Segment Start: DATA EXTRACT
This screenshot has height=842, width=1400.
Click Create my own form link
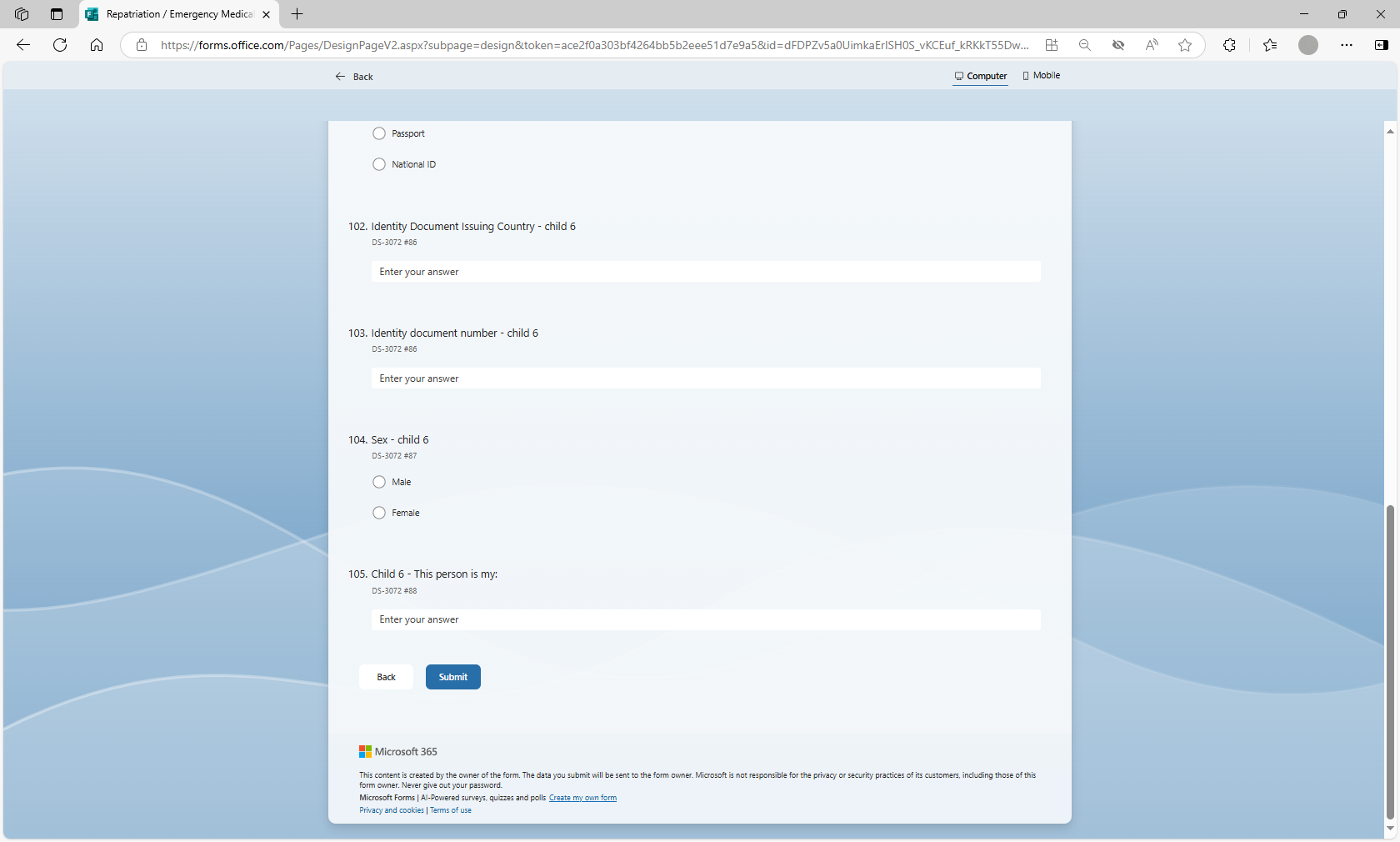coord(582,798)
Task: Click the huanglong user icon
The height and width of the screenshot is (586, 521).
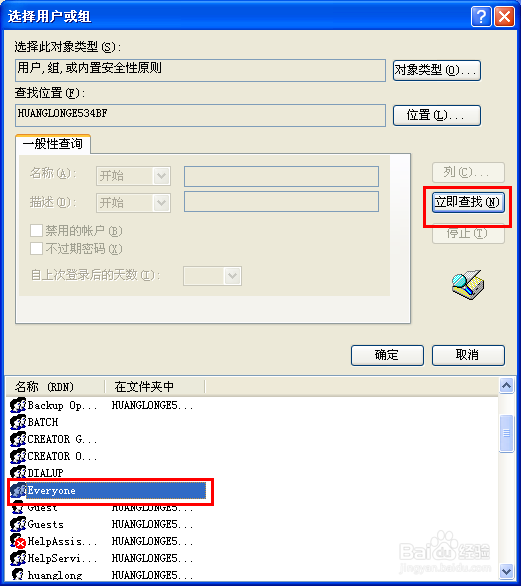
Segment End: DATA EXTRACT
Write out again, exactly, each line from the one with "Task: Click the huanglong user icon" to the end of the entries. No pictures go in.

Task: Click the huanglong user icon
The height and width of the screenshot is (586, 521).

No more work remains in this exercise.